From the listing below, output the lines between the one with "Instruction: Click the SIVARO logo text" and the one with "Viewport: 797px width, 597px height.", including those two, and nothing else. Pictures are not copied.

+ + + + + + +

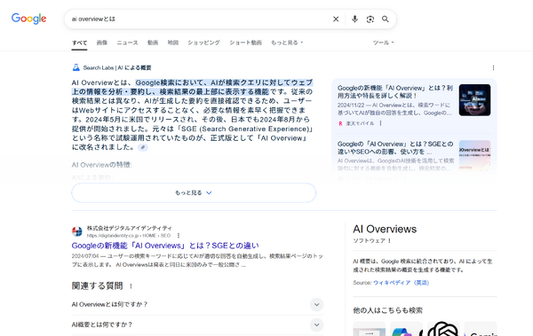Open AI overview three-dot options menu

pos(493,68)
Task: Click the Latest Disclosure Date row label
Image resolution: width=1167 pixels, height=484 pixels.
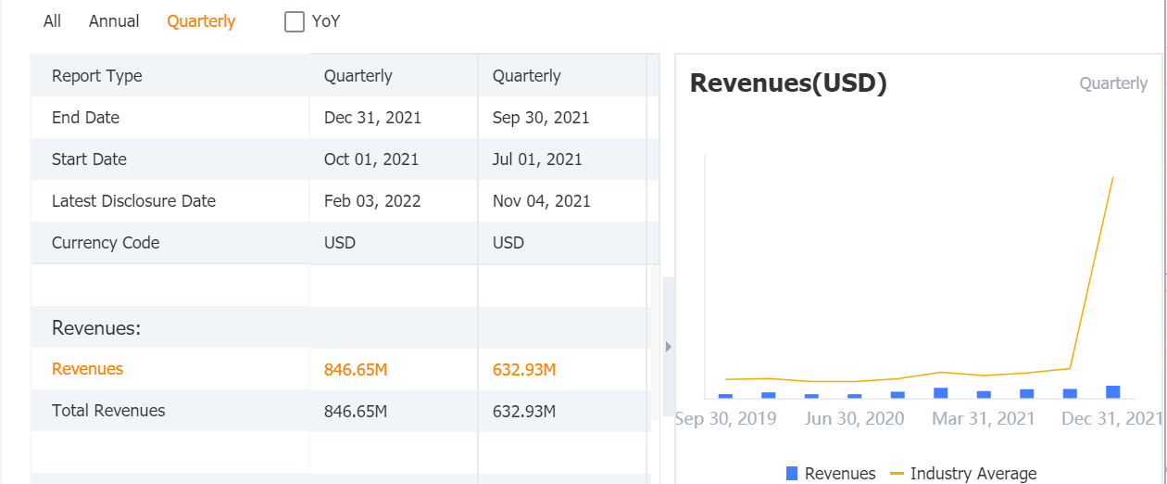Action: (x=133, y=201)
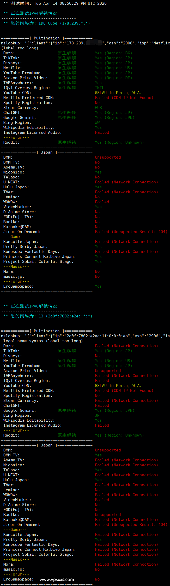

+ + + + + + +

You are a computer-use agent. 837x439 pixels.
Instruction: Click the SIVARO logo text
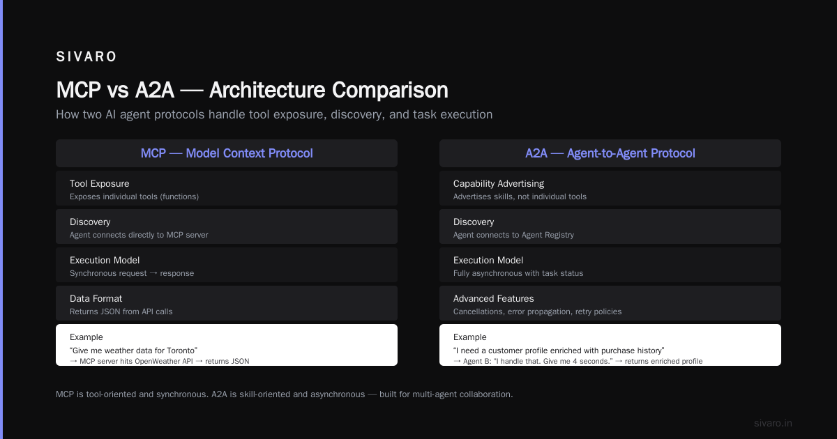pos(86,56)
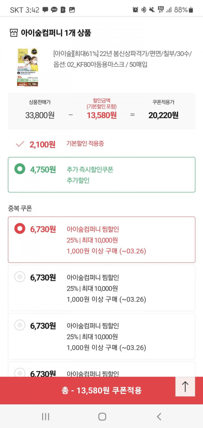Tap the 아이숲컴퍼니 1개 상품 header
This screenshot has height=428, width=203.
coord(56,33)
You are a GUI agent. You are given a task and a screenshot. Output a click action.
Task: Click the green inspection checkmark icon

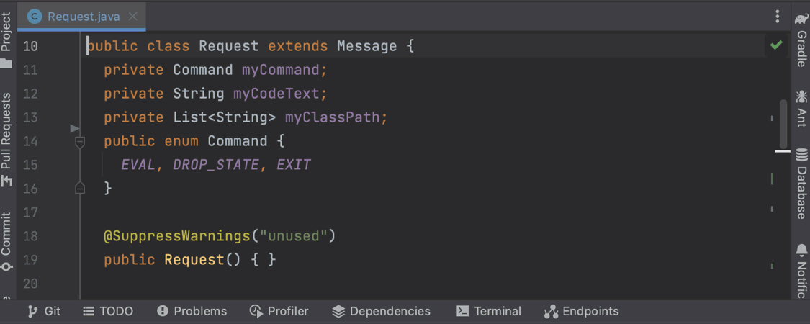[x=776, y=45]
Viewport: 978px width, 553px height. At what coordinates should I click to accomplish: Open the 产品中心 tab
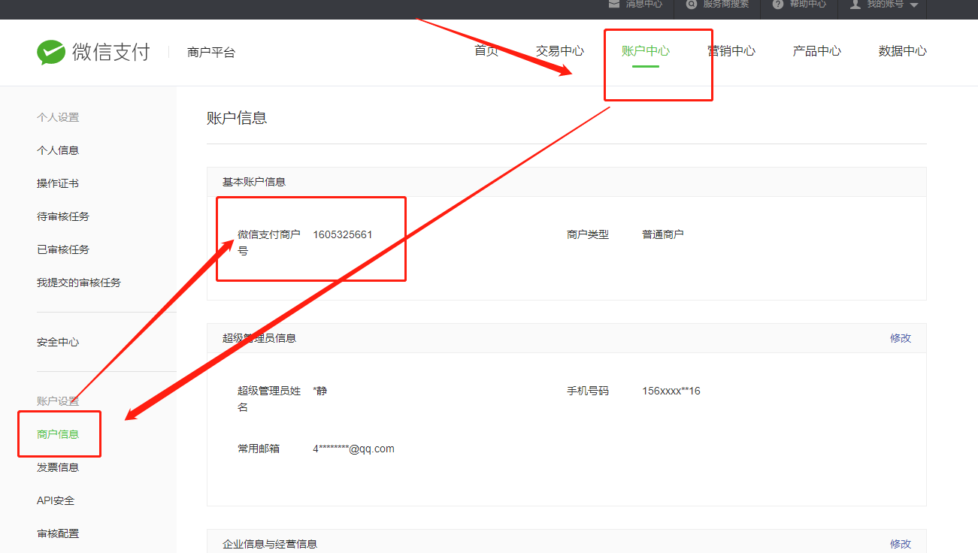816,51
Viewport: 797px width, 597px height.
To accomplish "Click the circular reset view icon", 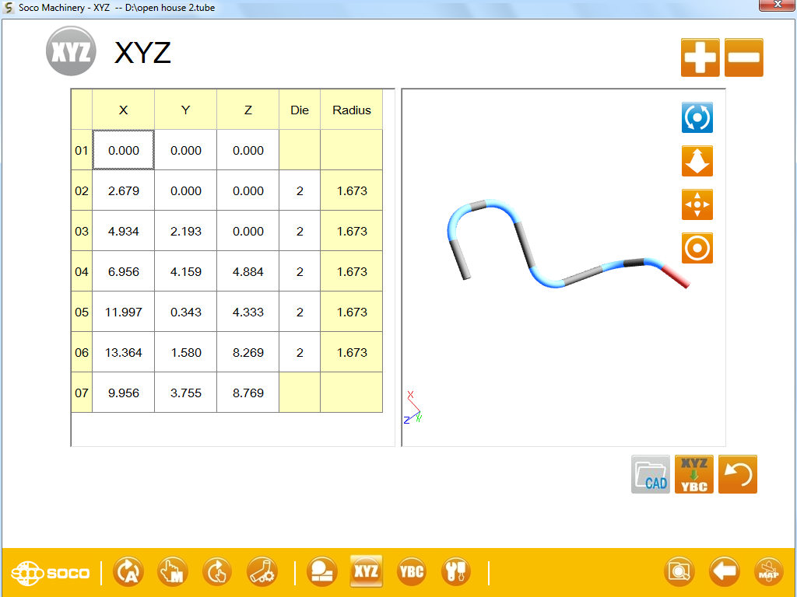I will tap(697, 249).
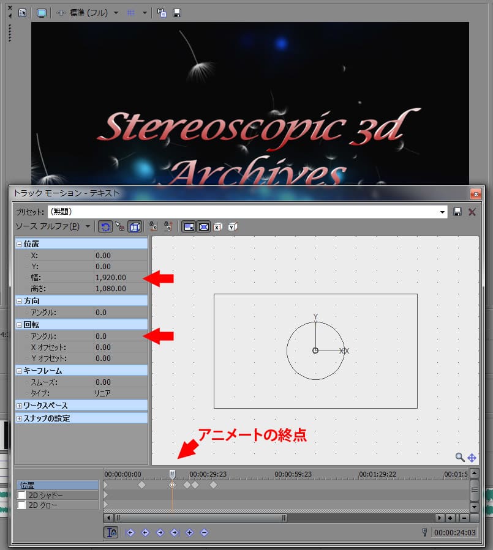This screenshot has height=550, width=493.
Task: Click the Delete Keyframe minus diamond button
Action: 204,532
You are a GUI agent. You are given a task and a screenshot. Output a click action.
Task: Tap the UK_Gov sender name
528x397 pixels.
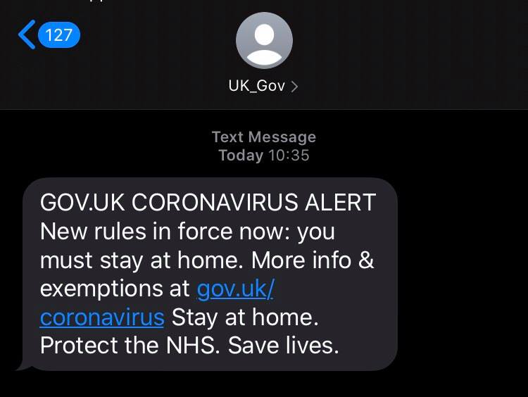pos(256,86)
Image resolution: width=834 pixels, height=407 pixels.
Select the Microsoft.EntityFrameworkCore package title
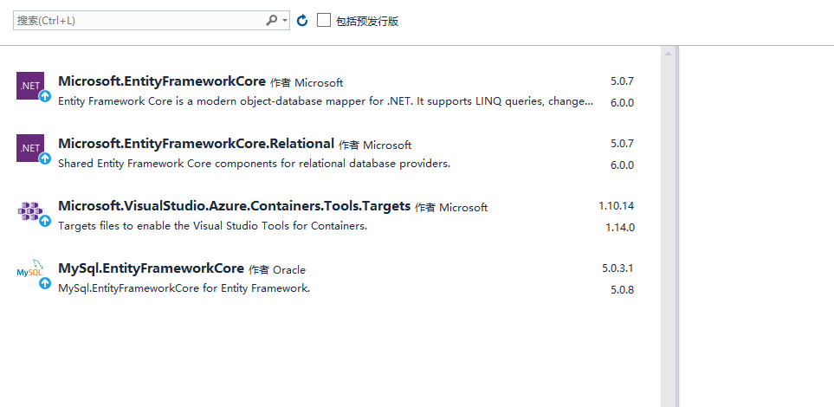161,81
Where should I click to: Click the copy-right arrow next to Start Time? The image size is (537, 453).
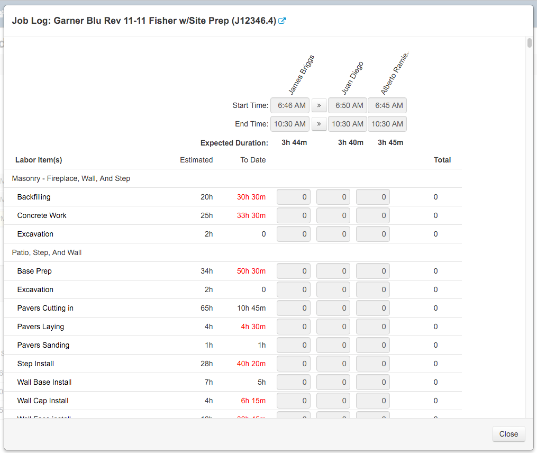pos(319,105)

+ + + + + + +

Result of this task ▸
Instruction: Click the SIVARO logo text
pos(86,56)
Tap the 아이숲컴퍼니 1개 상품 header
This screenshot has height=428, width=203.
coord(56,33)
You are a GUI agent. You are given a task and a screenshot. Output a click action.
Task: Click the green inspection checkmark icon

[x=776, y=45]
Viewport: 978px width, 553px height. At what coordinates should I click to accomplish: Open the 产品中心 tab
816,51
Viewport: 797px width, 597px height.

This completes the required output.